What’s been spurring the surge?
Investment in British Columbia’s commercial real estate market accelerated to near-record highs during the first half of 2021, with activity surging in the industrial and multifamily segments in particular, according to Avison Young.
From January to June, investors were involved in a total of 145 deals valued at $2.76 billion, not including $1.9 billion in multifamily market activity. This was the greatest number and value of deals ever recorded in BC during the first half of a year, far outstripping the 123 sales made during the second half of 2017.
“While demand for BC industrial and multi-family assets in first-half 2021 achieved previously unseen heights, the value and demand for retail assets remained resilient province-wide despite widespread concern regarding the fate of traditional retail post-COVID,” Avison Young said in its latest market report.
“While the jury may still be out on how employers will utilize office space moving forward, private investors clearly continue to have faith that the office work environment will remain an essential factor in ongoing business activity,” Avison Young said.
Read more: What asset class continues to prop up the commercial segment?
Industrial investment ($1.1 billion) outstripped retail ($885 million) and office ($771 million) transactions in BC.
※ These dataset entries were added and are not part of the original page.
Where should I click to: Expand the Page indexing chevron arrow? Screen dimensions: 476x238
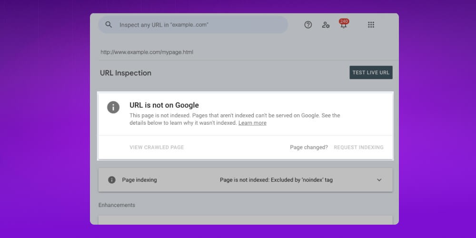[x=379, y=180]
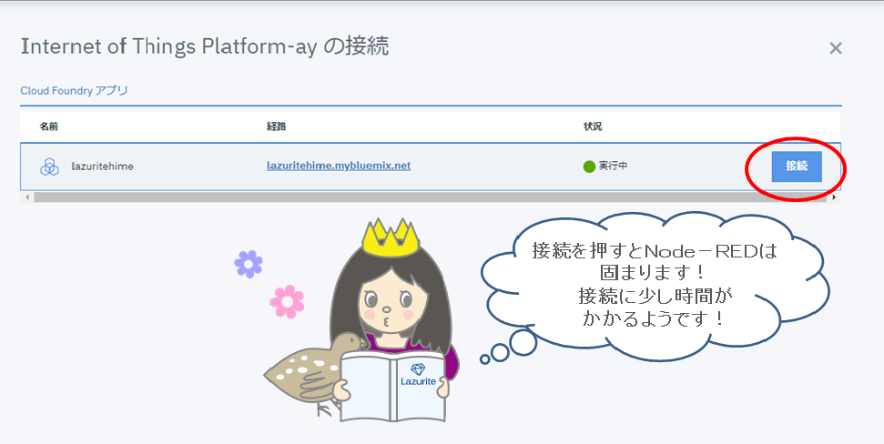Click the horizontal scrollbar left arrow
This screenshot has height=444, width=884.
pyautogui.click(x=26, y=197)
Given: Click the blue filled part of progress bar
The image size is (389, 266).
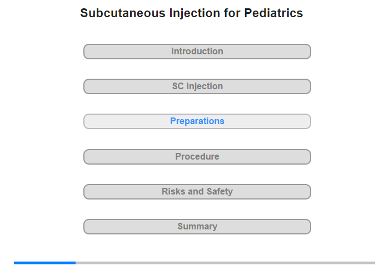Looking at the screenshot, I should (44, 263).
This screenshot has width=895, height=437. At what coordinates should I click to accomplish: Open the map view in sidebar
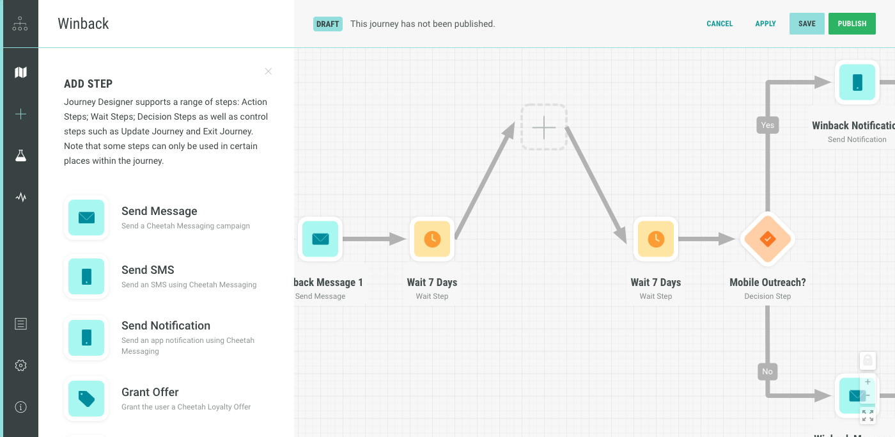point(20,72)
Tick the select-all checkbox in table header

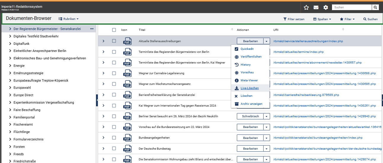coord(114,30)
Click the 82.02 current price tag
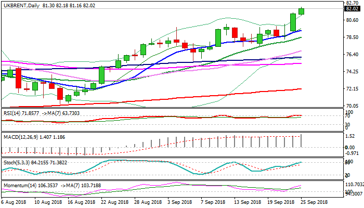The width and height of the screenshot is (364, 208). pos(353,9)
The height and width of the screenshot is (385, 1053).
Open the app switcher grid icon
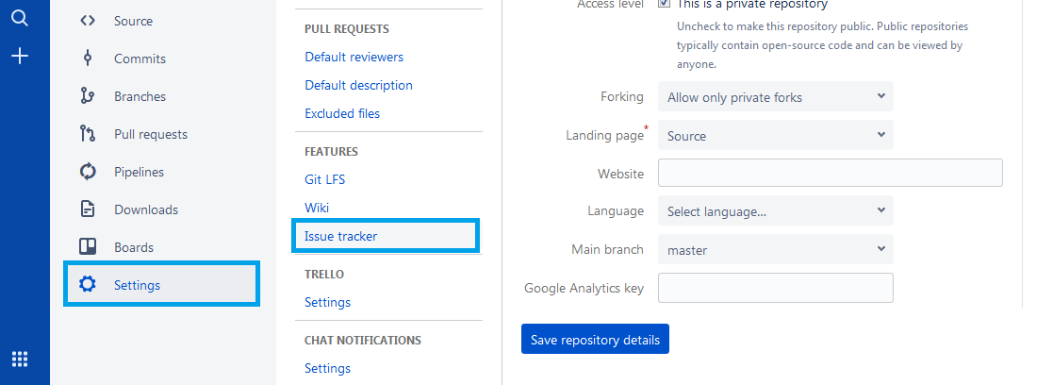coord(20,359)
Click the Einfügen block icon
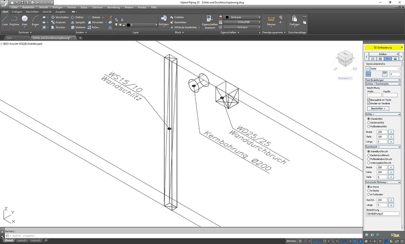Screen dimensions: 405x244 tap(163, 19)
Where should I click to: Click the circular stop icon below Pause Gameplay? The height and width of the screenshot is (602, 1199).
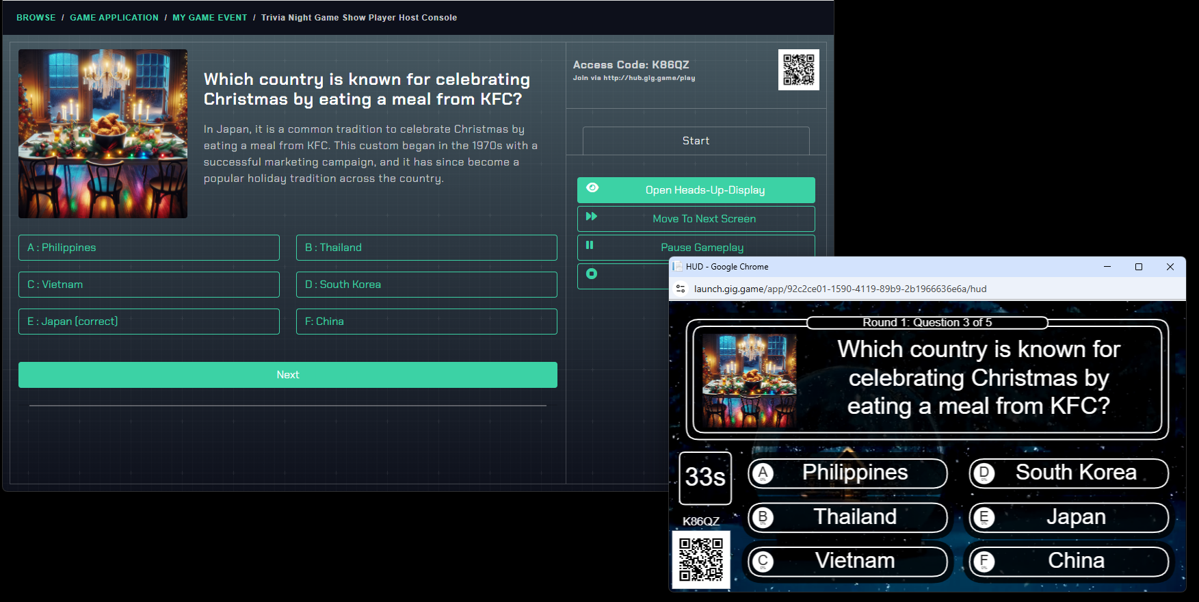pos(592,274)
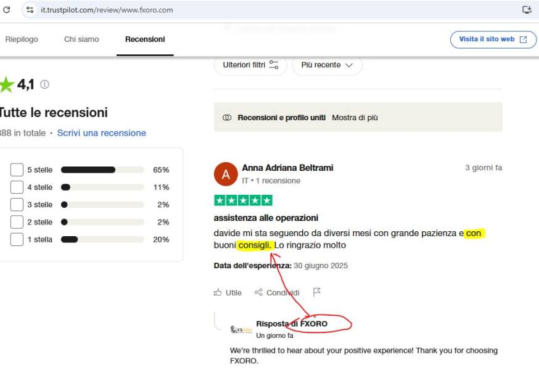
Task: Click Anna Adriana Beltrami avatar
Action: (226, 174)
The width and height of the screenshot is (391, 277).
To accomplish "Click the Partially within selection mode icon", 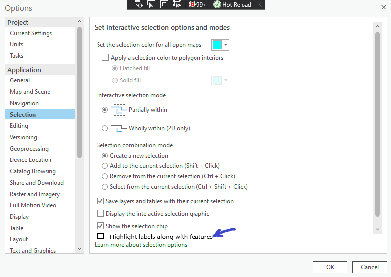I will 119,110.
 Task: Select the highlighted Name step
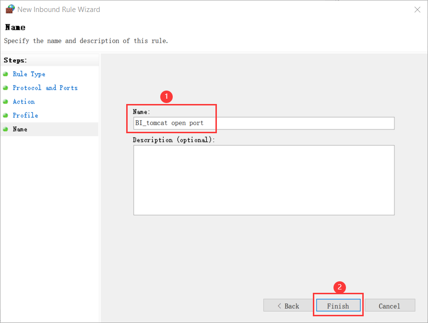tap(20, 129)
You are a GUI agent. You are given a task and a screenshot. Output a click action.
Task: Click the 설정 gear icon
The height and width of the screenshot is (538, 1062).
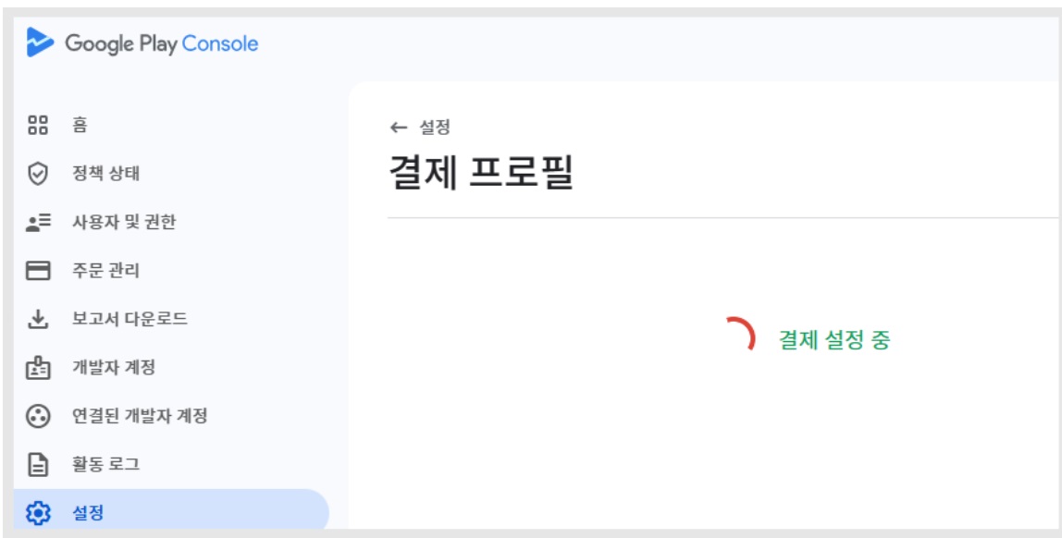point(38,513)
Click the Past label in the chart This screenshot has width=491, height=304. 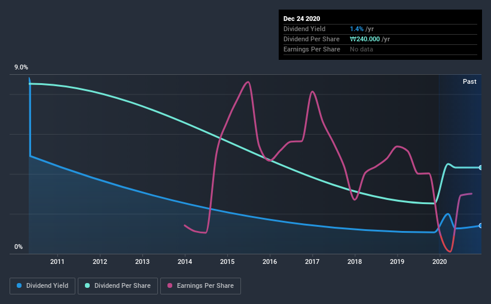[x=469, y=81]
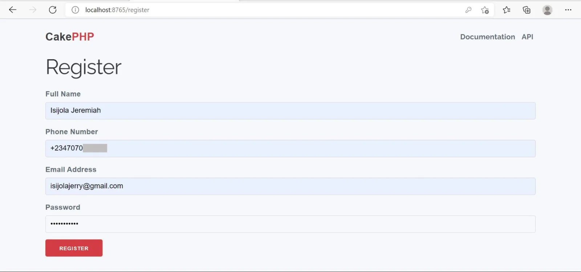
Task: Open the API link
Action: pyautogui.click(x=527, y=37)
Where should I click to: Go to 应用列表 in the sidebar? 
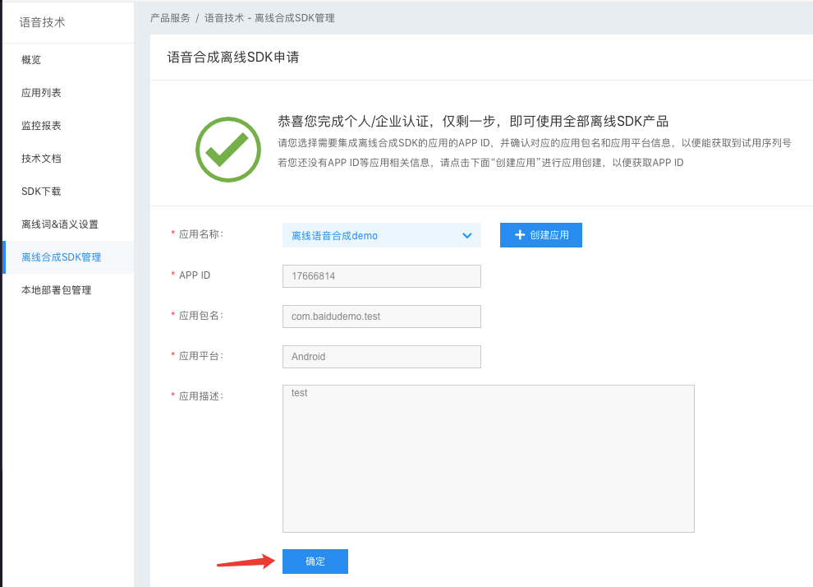tap(41, 93)
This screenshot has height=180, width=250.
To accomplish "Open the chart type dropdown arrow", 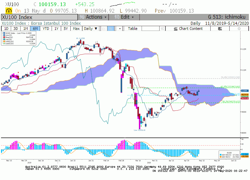I will (120, 29).
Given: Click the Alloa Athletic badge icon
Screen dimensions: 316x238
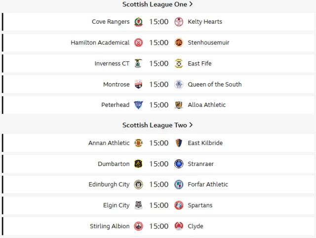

“While industrial and multifamily assets were widely and commonly understood to be in demand by investors, the surprising resilience of retail and office properties underlined a strong level of confidence in BC’s commercial real estate market – particularly among private investors, who dominated transactional activity in all asset classes,” Avison Young said.
The industrial sector’s activity levels during the first half of 2021 also broke all previous industrial investment records in the province, accounting for 40% of total dollar volume and 50% of total investment activity in BC.
“A bewildering combination of factors – including persistent record-low vacancy, lack of new supply, severe industrial land constraints, rapidly appreciating rents and plentiful low-cost capital – has been further amplified by the shifting nature of consumer consumption patterns and behaviour accelerated by COVID-19 and a corresponding shift in capital allocations into industrial assets and away from retail and office properties,” Avison Young said.